Mengapa acara infotainment yang awalnya mengupas tindak kekerasan Marcella, kemudian menjadikan Agung sebagai terduduh juga dalam kasus tersebut? Alasan klasik yang seringkali kita dengar adalah televisi ingin menyajikan laporan berimbang. Artinya, ia tidak ingin dituduh masyarakat sebagai pihak yang terlalu membela Agus dan menyudutkan Marcella. Alasan inilah yang kemudian dijadikan pembenar untuk melakukan investigasi dua pihak yang berbeda secara seimbang (cover both sides). Namun demikian, permasalahan cover both sides ternyata tidak berhenti ketika media massa telah melakukan laporan berimbang.

Setidak-tidaknya, beberapa problem baru yang muncul antara lain. Pertama, infotainment tidak sadar jika pemberitaannya justru memperlebar permasalahan dari konteks sebenarnya. Permasalahan Marcella dan Agung adalah soal pelecehan seksual dan tindak kekerasan. Di sini, Marcella dan Ananda sebagai tertuduh, sementara Agung sebagai korban. Sudah jelas persoalan itu sebenarnya, tinggal dicari bukti-bukti di lapangan.

Tetapi, persoalan semakin ruwet ketika infotainment mengupas latar belakang kedua orang itu (Marcella dan Agung), menyangkut kehidupan pribadinya. Baik menyangkut percintaan atau masalah seks dan lain-lainya. Masalah pelecehan seksual dan kekerasan yang menjadi fokus utamanya, akhirnya menjadi kabur. Pihak Marcella tentu akan membela habis-habisan terdakwa itu, bagaimanapun caranya.

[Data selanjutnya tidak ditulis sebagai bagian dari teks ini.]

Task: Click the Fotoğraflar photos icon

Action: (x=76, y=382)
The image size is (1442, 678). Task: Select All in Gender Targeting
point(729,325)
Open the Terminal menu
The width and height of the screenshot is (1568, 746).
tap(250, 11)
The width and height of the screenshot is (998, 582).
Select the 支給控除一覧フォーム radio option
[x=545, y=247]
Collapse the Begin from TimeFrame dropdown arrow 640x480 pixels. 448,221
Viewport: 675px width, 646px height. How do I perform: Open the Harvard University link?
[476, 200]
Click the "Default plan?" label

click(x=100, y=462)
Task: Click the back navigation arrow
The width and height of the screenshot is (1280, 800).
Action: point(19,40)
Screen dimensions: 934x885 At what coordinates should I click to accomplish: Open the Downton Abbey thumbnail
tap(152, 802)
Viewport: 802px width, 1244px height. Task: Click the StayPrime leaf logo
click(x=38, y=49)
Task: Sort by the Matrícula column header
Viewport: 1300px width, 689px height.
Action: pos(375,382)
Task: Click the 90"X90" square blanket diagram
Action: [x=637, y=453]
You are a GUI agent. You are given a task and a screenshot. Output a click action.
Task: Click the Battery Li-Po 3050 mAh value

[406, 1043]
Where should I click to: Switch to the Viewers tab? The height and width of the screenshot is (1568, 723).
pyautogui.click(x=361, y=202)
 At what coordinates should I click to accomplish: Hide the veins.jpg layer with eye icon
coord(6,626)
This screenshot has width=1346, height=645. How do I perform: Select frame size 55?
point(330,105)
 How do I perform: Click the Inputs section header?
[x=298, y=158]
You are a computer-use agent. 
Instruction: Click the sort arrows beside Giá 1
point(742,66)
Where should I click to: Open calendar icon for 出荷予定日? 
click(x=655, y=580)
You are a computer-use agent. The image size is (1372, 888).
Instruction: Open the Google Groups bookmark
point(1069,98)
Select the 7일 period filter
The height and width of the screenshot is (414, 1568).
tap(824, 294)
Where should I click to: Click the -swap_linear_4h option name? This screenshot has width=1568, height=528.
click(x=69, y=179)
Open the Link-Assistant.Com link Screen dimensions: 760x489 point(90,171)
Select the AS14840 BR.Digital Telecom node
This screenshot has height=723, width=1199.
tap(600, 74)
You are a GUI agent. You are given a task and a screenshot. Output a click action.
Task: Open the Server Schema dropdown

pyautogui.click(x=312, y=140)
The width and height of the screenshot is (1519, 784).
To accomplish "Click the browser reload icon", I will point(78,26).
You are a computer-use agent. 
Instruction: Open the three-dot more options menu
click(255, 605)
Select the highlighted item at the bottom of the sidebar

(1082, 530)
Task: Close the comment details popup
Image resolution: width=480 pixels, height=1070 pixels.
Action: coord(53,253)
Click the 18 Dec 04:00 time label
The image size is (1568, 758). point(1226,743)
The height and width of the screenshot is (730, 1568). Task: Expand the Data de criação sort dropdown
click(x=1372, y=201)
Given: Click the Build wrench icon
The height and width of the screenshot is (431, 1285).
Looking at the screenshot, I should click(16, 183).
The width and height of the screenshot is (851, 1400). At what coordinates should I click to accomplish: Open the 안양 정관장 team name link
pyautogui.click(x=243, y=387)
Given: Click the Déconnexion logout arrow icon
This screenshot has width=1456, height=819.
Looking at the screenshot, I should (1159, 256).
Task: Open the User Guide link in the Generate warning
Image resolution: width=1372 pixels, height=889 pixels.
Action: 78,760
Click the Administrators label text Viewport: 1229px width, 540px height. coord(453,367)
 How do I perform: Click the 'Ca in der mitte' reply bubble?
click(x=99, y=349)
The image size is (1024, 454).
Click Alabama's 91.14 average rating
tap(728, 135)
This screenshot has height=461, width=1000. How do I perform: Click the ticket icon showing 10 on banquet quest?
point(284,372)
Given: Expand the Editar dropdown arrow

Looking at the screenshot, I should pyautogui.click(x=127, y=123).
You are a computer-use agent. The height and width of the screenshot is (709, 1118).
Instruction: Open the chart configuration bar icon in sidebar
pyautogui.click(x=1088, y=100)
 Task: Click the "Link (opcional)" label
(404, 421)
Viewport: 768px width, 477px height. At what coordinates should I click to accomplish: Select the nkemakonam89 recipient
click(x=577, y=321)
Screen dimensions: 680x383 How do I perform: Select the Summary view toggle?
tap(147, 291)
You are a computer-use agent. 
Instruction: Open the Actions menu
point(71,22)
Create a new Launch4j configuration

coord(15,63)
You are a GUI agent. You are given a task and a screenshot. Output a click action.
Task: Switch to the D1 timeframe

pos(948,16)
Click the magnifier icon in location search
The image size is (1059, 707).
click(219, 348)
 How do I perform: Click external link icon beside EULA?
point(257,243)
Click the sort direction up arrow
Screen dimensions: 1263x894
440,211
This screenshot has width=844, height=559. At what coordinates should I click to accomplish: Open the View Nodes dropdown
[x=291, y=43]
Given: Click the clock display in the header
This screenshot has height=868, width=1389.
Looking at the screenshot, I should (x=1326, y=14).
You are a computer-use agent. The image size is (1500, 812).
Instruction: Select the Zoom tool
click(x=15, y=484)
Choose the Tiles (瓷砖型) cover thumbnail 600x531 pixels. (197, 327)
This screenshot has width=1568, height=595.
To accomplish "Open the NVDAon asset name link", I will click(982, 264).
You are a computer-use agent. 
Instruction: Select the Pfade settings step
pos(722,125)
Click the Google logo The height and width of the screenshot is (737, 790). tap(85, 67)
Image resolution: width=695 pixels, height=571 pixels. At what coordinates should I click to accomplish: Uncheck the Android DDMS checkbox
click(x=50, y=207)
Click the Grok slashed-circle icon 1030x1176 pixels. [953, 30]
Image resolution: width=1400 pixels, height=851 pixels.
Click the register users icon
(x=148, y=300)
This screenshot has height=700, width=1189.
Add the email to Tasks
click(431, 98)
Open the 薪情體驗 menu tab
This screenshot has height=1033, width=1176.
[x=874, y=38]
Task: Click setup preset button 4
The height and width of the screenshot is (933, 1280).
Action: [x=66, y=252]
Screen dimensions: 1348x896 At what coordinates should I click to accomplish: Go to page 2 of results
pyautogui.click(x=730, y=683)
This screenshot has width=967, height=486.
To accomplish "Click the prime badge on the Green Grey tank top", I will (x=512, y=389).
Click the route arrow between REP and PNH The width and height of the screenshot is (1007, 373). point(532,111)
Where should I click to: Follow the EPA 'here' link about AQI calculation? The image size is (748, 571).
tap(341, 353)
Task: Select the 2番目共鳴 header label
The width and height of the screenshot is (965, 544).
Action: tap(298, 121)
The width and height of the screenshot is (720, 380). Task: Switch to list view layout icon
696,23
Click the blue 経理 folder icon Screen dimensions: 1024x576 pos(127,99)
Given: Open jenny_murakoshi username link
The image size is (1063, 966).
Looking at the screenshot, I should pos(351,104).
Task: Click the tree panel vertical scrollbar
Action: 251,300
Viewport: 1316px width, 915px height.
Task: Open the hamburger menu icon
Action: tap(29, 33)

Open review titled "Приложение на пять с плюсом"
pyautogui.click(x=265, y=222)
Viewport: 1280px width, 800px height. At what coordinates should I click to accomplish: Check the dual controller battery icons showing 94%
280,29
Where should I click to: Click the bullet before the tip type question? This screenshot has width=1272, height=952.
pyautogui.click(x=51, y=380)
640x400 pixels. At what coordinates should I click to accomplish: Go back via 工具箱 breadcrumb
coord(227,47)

Kedua, peliputan berita yang hanya mengandalkan cover both sides kadang juga kurang bisa dipertanggungjawabkan. Kasus Marcella di atas bisa dijadikan contoh. Pihak pengelola infotainment atau televisi yang menyiarkan acara itu bisa jadi sudah terhindar dengan mengatakan ia telah melakukan reportase berimbang. Misalnya, ia tidak hanya mengupas Marcella, tetapi juga Agung.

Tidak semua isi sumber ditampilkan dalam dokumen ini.